Building upon the Global Magnitsky Human Rights Accountability Act, in E.O. 13818 the President found that the prevalence of human rights abuse and corruption had reached such scope and gravity to threaten the stability of international political and economic systems. The United States seeks to impose tangible and significant consequences on those who commit serious human rights abuse and corruption, which undermine the values that form an essential foundation of stable, secure, and functioning societies; have devastating impacts on individuals; weaken democratic institutions; degrade the rule of law; perpetuate violent conflicts; facilitate the activities of dangerous persons; and undermine economic markets. To that end, as of today, 73 individuals and entities have had their assets blocked under E.O. 13818. The United States will continue to take appropriate actions, including designating persons for sanctions, to respond to serious human rights abuse and corruption around the globe.

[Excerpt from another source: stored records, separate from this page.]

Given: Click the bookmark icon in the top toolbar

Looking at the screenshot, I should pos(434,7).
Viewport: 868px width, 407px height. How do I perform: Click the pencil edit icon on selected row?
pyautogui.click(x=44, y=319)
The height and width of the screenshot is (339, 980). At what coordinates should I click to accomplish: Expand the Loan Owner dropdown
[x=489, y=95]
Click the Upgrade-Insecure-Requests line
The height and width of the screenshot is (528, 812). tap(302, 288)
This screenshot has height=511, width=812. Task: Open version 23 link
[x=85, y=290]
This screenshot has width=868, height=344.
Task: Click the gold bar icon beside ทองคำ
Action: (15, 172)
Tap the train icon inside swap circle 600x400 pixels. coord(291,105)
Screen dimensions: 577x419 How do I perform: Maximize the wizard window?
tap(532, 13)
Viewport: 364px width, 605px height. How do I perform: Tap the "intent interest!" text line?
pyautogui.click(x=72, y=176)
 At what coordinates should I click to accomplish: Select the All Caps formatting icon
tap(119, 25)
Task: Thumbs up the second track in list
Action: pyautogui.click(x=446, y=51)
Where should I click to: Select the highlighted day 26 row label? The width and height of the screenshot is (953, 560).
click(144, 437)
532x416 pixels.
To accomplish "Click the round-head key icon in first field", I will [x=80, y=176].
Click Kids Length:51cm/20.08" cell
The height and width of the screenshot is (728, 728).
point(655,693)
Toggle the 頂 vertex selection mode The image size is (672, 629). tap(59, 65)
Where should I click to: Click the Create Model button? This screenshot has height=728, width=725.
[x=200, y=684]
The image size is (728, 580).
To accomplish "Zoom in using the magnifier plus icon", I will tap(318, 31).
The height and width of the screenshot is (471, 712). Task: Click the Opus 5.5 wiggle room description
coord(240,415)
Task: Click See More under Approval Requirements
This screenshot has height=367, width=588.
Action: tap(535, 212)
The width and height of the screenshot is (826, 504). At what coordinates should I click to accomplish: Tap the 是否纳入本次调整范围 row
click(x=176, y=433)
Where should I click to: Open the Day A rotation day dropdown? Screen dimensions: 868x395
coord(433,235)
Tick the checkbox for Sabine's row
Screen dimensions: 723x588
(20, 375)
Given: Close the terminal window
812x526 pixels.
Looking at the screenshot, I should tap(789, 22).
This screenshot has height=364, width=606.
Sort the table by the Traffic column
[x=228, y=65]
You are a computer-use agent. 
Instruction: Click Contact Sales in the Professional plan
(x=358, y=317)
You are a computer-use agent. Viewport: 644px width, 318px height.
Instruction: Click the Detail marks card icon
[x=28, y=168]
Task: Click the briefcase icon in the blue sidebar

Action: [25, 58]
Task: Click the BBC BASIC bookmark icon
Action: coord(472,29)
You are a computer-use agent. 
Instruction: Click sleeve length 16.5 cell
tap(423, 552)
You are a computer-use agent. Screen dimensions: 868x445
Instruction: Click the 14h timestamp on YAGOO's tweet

GERTLER AFFILIATED ENTITIES
The 14 Gertler-affiliated entities OFAC designated today are: Moku Mines D’or SA, Moku Goldmines AG, Fleurette Energy I B.V., Fleurette Africa Resources I B.V., African Trans International Holdings B.V., Fleurette African Transport B.V., Oriental Iron Company SPRL, Iron Mountain Enterprises Limited, Sanzetta Investments Limited, Almerina Properties Limited, Interlog DRC, Kitoko Food Farm, Karibu Africa Services SA, and Ventora Development Sasu.
This list of 14 companies owned or controlled by Gertler or his companies, and those previously designated, should not be viewed as exhaustive. The regulated community remains responsible for compliance with OFAC’s 50 percent rule.
For more information on the connection between corrupt senior foreign political figures and their enabling of human rights abuses, descriptions of a number of typologies used by them to access the U.S. financial system and obscure and further their illicit activity, and red flags that may assist financial institutions in identifying the methods used by corrupt senior foreign political figures, see FinCEN Advisory FIN-2018-A003, Advisory on Human Rights Abuses Enabled by Corrupt Senior Foreign Political Figures and their Financial Facilitators.
As a result of today’s action, any property, or interest in property, of those designated by OFAC within U.S. jurisdiction is blocked. Additionally, U.S. persons are generally prohibited from engaging in transactions with blocked persons, including entities 50 percent or more owned by designated persons.